Mais ça ne durera pas. Déjà maintenant, le grizzli a compris que s’il veut continuer à croquer du bébé élan, il lui faudra vaincre sa peur, tel une sorte de Batman fluffy doté d’un goût prononcé pour le miel et la chair crue.

« Donc j’essayais de faire sortir le bébé élan de ma voiture tout en échappant à la mère hystérique, et puis là un ours est arrivé et… »

Depuis la mort de ses parents, c’est son loyal Alfred qui lui prépare ses crêpes.

Donc d’ici peu il faudra faire très gaffe sur certaines routes aux USA.

La fonte des glaces nourrit les océans

On entend souvent qu’il n’y aura plus le moindre poisson dans l’eau d’ici 2050, et bien c’est des conneries ! Yeah, fêtons ça, sushis baleine-dauphin-thon rouge pour tout le monde !

Vous connaissez le topo : la température grimpe, l’eau chauffe, les icebergs fondent, le niveau des mers monte et c’est la merde. D’ici quelques temps, beaucoup de villes côtières vont se retrouver avec un sérieux problème et on ne l’aura pas volé.

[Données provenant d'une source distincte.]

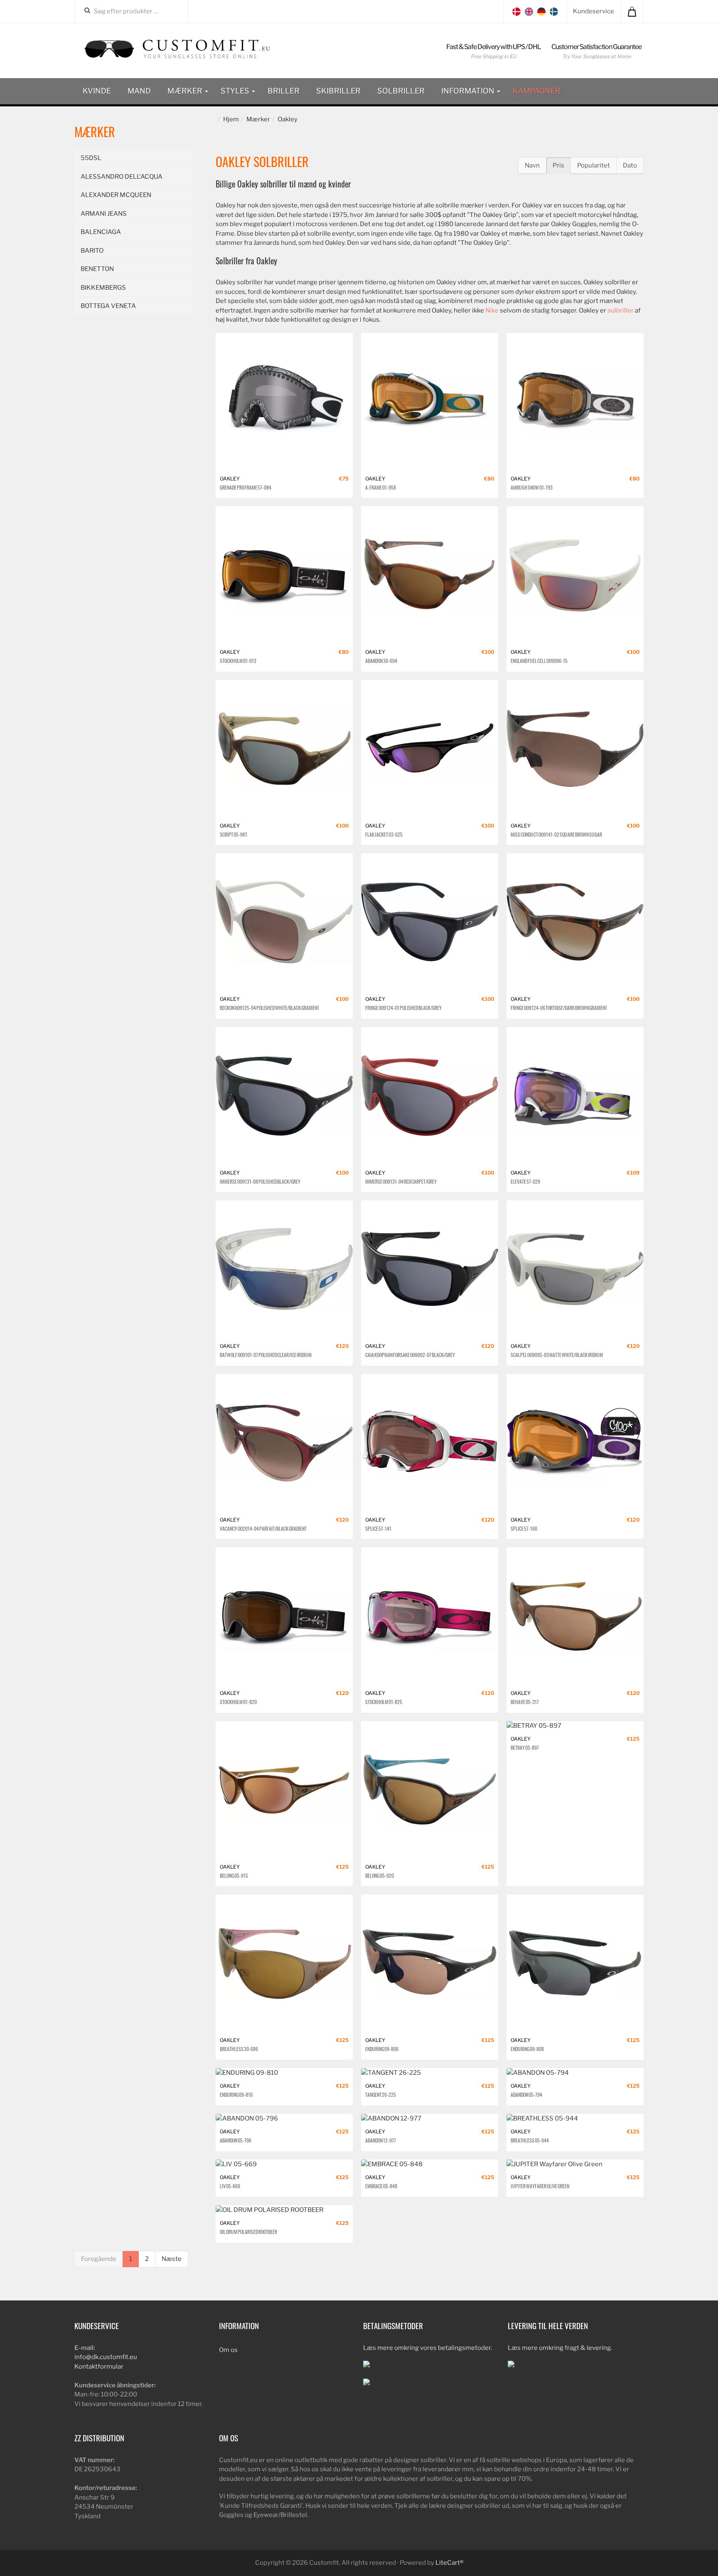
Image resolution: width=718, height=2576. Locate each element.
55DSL (91, 158)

D’un autre côté, cette fonte des glaces permet à des icebergs de libérer tout un bordel gelé en eux depuis des éons, notamment des tonnes de minéraux et de fers qui, non contents d’absorber énormément de dioxydes de carbone, forment tout simplement la base de toute vie océanique en étant la principale source de nourriture du plancton. C’est ce qu’a révélé une étude menée en 2007 dans la mer Weddell, dont le niveau en minéraux, fers & co aurait augmenté – je ne sais pas en combien de temps – de 40%.

Copain !

Donc la solution au dépeuplement des océans est tout simplement gelée dans les océans eux-mêmes, attendant un petit coup de chaud pour aller mettre de l’ordre dans tout ça. Ne crions pas victoire trop vite néanmoins : premièrement, les mers sont toujours aussi dégueulasses et il n’existe pas un seul poisson au monde qui ne soit pas malade. Avant de décongeler la becquetance, il serait déjà bon ton d’arrêter de balancer nos merdes à la flotte. Ensuite, ces minéraux sont bien sympas, mais ils n’absorberont pas assez de dioxydes de carbone pour régler à eux seuls nos problèmes de pollution. Mais surtout, surtout, lorsque la nouvelle se répandra, nous allons probablement assister à un haro sur toutes les espèces existant encore quelque part dans la flotte, en se disant que de toute façon, la relève arrive.